Bitcoin Delivers Rare Q4 Breakdown As Seasonal Pattern Fails

Bitcoin ended 2025 with an outcome few historical models would have predicted.
The final quarter of the year closed down –22.62%, making it the second-worst fourth quarter on record. Only the deep bear-market collapse of 2018 produced a weaker Q4 result.
What makes the move striking is not just the size of the loss, but when it happened.
A Quarter That Usually Performs Best
Across Bitcoin’s history, Q4 has consistently been the strongest part of the calendar. Long-term data shows an average Q4 gain of +77.11% and a median return of +47.73%. In many cycles, year-end momentum either confirmed bull trends or staged meaningful recoveries after weak summers.
In 2025, that pattern completely failed. Instead of strength, the market delivered sustained downside pressure.

Why This Q4 Is An Outlier
Historical comparisons highlight just how unusual the result is. Past cycles frequently produced triple-digit Q4 rallies, including landmark years like 2017 and 2020. Even during choppy or bearish environments, Q4 often acted as a stabilizer.

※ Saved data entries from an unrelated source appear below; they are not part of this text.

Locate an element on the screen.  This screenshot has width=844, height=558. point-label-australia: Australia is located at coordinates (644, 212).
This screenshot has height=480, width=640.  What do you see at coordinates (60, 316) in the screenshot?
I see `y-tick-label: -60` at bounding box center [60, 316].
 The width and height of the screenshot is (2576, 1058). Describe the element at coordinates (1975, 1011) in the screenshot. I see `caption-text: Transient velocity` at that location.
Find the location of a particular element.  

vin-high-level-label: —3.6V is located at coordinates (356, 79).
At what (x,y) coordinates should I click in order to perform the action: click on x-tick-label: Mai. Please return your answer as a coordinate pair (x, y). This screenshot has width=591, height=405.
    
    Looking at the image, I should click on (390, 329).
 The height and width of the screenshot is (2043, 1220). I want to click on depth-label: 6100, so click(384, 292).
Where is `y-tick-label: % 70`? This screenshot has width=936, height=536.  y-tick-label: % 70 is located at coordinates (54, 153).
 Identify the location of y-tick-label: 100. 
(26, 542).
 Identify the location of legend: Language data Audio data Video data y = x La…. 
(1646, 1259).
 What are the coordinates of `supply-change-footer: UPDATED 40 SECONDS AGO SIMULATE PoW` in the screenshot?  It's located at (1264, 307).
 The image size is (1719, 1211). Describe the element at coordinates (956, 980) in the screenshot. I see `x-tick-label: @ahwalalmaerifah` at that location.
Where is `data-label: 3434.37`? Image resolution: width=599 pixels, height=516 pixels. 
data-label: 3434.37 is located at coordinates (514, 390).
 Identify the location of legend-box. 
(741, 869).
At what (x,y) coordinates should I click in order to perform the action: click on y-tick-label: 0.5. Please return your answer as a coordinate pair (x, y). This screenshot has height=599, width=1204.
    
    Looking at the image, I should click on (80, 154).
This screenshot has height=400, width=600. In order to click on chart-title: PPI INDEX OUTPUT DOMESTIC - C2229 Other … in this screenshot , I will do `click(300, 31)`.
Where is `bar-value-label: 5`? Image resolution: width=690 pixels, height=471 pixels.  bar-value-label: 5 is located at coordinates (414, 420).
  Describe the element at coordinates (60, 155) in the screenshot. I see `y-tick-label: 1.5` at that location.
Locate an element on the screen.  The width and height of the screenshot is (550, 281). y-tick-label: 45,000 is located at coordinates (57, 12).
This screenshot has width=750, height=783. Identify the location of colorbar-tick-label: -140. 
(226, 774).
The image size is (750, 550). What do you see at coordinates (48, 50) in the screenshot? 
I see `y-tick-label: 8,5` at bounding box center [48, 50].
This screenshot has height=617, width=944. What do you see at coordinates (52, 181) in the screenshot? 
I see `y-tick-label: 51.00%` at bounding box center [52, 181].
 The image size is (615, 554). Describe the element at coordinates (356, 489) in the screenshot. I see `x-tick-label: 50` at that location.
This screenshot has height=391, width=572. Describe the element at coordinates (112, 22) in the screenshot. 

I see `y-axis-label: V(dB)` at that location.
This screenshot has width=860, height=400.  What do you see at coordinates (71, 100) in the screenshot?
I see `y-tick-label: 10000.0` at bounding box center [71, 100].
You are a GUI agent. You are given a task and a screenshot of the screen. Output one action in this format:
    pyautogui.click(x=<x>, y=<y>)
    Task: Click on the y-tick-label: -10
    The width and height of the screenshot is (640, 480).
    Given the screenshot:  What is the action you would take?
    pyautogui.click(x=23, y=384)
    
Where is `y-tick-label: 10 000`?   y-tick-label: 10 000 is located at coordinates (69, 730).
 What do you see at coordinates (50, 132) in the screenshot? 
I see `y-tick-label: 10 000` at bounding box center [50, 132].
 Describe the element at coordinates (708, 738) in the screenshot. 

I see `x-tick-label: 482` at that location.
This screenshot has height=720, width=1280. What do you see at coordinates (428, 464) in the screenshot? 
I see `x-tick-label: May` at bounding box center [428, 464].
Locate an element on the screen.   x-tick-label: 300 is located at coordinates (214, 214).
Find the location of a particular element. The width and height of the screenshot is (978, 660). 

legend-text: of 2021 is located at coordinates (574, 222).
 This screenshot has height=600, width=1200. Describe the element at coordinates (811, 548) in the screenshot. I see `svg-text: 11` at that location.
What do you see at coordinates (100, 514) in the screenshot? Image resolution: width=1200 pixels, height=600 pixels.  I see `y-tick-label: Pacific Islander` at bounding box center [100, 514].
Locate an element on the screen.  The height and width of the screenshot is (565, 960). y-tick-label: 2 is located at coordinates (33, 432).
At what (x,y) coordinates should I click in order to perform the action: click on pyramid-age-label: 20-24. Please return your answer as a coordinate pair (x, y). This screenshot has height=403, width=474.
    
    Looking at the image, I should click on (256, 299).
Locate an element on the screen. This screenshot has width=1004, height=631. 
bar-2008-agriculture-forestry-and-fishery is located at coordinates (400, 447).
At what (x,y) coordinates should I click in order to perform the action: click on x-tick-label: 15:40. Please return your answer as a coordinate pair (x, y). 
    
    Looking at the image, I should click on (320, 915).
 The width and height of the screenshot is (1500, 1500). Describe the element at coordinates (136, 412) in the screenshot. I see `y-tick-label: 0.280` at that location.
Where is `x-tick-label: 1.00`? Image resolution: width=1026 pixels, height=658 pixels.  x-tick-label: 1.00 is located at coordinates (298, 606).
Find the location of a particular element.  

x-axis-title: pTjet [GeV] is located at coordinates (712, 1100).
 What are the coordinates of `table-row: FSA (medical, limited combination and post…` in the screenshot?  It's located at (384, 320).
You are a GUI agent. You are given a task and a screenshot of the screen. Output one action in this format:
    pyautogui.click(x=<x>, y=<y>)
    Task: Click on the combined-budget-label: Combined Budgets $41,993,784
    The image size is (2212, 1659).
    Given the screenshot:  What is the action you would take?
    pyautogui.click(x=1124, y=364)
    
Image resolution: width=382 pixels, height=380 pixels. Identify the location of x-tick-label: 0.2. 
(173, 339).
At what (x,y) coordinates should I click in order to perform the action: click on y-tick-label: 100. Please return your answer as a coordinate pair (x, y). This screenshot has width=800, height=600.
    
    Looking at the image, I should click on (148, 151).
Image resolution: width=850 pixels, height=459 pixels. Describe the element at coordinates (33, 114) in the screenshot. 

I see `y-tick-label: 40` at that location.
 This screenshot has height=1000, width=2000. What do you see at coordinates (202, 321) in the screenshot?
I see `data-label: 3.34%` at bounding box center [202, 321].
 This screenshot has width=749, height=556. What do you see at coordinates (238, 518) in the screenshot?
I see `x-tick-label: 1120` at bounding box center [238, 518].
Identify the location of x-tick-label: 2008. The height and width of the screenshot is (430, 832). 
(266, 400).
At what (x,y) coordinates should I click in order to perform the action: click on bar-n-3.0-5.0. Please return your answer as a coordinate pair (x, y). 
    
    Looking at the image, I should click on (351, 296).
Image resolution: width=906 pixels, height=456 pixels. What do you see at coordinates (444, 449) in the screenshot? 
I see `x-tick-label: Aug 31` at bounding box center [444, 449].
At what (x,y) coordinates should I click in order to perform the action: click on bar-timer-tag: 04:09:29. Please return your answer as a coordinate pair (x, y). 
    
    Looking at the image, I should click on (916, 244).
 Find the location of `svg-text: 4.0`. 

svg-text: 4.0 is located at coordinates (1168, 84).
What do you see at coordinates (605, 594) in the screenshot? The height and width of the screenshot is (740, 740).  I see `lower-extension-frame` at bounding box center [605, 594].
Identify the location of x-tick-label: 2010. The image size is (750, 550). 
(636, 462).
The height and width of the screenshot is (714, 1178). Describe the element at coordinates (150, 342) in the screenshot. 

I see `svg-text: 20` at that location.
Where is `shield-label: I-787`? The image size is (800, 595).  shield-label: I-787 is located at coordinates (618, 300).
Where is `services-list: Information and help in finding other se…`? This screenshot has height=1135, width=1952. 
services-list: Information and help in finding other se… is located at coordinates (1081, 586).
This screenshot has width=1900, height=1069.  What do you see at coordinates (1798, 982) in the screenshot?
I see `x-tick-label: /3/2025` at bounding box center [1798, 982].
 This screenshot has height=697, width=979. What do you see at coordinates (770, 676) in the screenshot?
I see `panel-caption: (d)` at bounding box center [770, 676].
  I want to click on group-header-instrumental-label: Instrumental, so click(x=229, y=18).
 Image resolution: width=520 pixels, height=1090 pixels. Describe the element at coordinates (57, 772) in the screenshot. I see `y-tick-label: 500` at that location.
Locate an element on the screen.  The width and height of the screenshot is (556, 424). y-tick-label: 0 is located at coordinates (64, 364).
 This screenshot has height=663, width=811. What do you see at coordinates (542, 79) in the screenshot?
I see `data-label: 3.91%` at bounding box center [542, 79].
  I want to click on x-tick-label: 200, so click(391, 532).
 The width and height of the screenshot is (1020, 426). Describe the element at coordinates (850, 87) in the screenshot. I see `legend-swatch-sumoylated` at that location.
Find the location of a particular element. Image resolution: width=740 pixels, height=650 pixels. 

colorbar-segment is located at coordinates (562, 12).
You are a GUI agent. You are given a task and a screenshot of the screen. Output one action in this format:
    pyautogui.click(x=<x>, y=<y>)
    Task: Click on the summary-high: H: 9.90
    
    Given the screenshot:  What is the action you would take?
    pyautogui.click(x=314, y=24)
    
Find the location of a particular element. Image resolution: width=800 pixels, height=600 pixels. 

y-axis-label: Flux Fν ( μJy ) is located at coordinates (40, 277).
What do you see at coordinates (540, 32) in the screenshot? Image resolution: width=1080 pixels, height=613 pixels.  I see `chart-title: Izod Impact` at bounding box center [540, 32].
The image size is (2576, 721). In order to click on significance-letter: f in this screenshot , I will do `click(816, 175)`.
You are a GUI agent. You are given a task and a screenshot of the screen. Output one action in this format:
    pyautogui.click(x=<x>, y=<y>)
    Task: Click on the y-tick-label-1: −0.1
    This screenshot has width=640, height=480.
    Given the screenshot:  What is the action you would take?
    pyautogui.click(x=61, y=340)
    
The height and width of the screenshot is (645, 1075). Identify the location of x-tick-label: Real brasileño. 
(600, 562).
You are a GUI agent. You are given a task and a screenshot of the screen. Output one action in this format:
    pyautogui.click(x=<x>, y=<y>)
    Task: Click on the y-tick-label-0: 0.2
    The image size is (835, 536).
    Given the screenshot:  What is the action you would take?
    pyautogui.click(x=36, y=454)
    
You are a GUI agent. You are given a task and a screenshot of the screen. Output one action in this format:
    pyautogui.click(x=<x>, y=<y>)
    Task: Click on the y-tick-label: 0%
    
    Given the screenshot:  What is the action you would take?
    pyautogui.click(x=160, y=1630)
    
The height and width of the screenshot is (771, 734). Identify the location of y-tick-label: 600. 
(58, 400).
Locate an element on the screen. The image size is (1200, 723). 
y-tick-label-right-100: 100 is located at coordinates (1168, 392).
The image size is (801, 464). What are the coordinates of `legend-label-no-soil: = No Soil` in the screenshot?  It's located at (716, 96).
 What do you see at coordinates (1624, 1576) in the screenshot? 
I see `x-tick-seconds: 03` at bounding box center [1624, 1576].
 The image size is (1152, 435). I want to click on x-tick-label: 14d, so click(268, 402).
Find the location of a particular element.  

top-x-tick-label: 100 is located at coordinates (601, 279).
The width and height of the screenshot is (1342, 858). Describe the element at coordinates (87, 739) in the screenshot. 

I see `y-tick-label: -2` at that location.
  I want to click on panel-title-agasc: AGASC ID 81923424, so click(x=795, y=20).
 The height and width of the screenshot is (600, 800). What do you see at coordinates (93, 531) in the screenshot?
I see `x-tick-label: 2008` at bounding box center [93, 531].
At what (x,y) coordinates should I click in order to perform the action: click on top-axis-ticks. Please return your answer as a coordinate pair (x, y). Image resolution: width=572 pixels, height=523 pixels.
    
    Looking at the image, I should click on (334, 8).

A –22.62% close places 2025 among a very small group of exceptions, rather than part of any recurring trend.
The Damage Came Late
Looking at the year as a whole helps explain the shock:
- Q1: –11.82%
- Q2: +29.74%
- Q3: +6.31%
- Q4: –22.62%
Bitcoin spent much of the year recovering and building gains. Those advances were largely undone in the final quarter, concentrating losses into a period that historically does the opposite.
What The Numbers Really Say
The data does not explain catalysts or causes. What it does show clearly is structural rarity. Losses of this magnitude in Q4 are uncommon, and deviations from Bitcoin’s seasonal norms tend to stand out in hindsight.
By historical standards alone, Q4 2025 qualifies as an anomaly, reinforcing its position as one of the weakest year-end quarters Bitcoin has ever recorded.